The UK Shared Ownership Scheme

If you’re looking to buy a house but can’t afford the full purchase price, Shared Ownership could be an option for you. Shared Ownership allows you to buy a share of a property (typically between 25% and 75%) and pay rent on the remaining share. You can then choose to buy further shares in the property at a later date (known as ‘staircasing’), until you own the property outright.

The Shared Ownership scheme is open to both first-time buyers and existing home-owners, as long as you cannot afford to buy a suitable home on the open market. You’ll need to have a household income of less than £80,000 per year (or £90,000 in London) and be able to demonstrate that you can afford the mortgage payments and rent. A good example of this is to check out a website such as Sage Homes who list shared ownership properties in the South of England such as Harlow but also further afield throughout the UK, always specialising in shared ownership, Hertfordshire for example and more. See their website for more information.

If you’re interested in Shared Ownership, there are a few things you should bear in mind. Firstly, you’ll need to find a property that’s available through the scheme – not all properties are eligible. Secondly, you’ll need to apply for a mortgage on the share you’re looking to purchase, as well as a Shared Ownership mortgage if you’re taking out a loan for more than 50% of the property value. And finally, you should be aware that there are some costs associated with Shared Ownership, such as stamp duty, legal fees and valuation fees.

If Shared Ownership sounds like it could be the right option for you, then read on for our step-by-step guide to buying a house using the Shared Ownership scheme.

Step 1: Find a property

The first step is to find a property that’s available through Shared Ownership. You can do this by searching on websites like Rightmove or Zoopla, or by contacting a Shared Ownership agent in your area.

Step 2: Get a mortgage

Once you’ve found a property you’re interested in, you’ll need to get a mortgage. If you’re taking out a Shared Ownership mortgage, you’ll need to have a deposit of at least 5% of the share value. For example, if you’re looking to purchase a 50% share in a property worth £200,000, your deposit would need to be at least £10,000.

If you’re taking out a conventional mortgage, the minimum deposit is usually 10% of the property value. However, some lenders will require a larger deposit – typically 20%.

Step 3: Apply for Shared Ownership

If you’re taking out a Shared Ownership mortgage, you’ll need to apply for the Shared Ownership scheme. This can be done through your local authority or a housing association.

Step 4: Pay stamp duty

If you’re buying a property with a Shared Ownership mortgage, you’ll need to pay stamp duty on the share you’re purchasing. For example, if you’re buying a 50% share in a property worth £200,000, your stamp duty bill would be £1,500.
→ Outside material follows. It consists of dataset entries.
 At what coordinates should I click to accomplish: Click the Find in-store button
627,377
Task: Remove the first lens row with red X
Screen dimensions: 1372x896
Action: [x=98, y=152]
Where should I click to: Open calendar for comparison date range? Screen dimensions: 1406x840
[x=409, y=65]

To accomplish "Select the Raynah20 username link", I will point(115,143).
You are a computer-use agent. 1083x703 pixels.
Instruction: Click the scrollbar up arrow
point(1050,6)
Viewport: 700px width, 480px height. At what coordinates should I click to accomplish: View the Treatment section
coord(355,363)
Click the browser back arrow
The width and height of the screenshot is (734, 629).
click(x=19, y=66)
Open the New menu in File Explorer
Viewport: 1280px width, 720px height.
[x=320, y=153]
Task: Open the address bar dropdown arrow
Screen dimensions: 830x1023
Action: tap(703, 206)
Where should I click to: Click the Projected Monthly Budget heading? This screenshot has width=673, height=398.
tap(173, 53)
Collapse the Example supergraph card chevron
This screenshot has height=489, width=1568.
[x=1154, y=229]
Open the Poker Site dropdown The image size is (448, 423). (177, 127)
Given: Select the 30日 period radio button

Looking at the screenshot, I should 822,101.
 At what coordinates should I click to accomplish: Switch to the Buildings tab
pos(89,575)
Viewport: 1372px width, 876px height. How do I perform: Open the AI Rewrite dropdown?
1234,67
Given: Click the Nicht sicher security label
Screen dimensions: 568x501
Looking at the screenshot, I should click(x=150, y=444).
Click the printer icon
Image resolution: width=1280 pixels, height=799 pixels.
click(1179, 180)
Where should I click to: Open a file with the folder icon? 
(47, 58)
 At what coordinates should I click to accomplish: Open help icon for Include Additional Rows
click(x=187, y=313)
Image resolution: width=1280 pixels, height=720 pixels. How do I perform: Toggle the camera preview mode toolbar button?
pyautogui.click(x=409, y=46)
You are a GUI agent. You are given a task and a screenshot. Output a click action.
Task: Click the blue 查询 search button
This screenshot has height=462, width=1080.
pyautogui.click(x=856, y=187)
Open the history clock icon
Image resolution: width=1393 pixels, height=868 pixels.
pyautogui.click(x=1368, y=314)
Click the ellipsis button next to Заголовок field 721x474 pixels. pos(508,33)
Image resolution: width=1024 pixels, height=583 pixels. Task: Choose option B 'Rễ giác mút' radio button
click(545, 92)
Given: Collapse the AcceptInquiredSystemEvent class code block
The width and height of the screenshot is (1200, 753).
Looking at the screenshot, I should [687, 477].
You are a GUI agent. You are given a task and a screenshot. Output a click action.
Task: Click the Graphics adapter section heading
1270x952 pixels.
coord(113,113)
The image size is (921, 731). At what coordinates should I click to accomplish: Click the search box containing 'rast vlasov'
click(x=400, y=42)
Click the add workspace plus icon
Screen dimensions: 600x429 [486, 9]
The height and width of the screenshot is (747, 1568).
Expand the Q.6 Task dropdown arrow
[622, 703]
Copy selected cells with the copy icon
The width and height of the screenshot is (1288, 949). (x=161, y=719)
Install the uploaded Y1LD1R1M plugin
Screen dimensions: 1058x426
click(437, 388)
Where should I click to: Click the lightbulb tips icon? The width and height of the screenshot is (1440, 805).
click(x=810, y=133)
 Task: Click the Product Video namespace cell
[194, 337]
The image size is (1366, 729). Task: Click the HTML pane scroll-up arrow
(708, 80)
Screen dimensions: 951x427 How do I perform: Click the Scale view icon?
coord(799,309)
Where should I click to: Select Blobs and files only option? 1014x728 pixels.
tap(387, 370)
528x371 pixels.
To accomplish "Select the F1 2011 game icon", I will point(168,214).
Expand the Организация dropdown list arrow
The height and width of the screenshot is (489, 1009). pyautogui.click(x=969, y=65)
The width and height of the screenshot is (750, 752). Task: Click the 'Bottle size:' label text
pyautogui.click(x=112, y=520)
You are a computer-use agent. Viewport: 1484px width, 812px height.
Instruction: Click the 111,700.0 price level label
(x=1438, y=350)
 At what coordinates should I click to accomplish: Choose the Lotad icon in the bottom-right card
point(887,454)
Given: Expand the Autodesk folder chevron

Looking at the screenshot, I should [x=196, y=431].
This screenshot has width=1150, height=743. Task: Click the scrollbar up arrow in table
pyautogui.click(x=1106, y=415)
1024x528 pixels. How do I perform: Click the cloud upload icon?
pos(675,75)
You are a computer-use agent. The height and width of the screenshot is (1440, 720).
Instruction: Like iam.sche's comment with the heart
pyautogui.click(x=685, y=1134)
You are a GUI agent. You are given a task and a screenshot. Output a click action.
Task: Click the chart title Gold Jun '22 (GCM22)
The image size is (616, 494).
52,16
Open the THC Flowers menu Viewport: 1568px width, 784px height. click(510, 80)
Step 5: Complete the purchase

Once you’ve been approved for Shared Ownership and have paid the stamp duty, you’ll be able to complete the purchase of your property. You’ll then need to pay rent on the remaining share of the property.

What is staircasing?

Staircasing, when related to the shared ownership scheme means to buy an additional share in the property that you own, until you own it outright. For example, if you purchased a 50% share of a £100,000 property through shared ownership and later wanted to own the property outright, you would ‘staircase’ by buying additional shares until your share percentage reached 100%.

There are a few things to consider before staircasing:

-The value of the property may have increased or decreased since you first bought it which will affect how much money you need to buy the next share. A qualified surveyor will need to value the property before you proceed.

-If the housing association agrees to sell you another share, they must give all other shared owners who live in the property the first option to buy that share.

-You may need to pay a ‘marketing fee’ to cover the cost of advertising the property for sale, although this is not always the case.

Shared ownership can be a great way to get onto the property ladder, especially if you cannot afford to buy a property outright. By following our step-by-step guide, you can make sure that you’re prepared for every stage of the process.

If you decide to staircase at a later date, you’ll need to pay an additional deposit and stamp duty on the new share. For example, if you’re buying a further 25% share in a property worth £200,000, your deposit would be £5,000 and your stamp duty bill would be £750.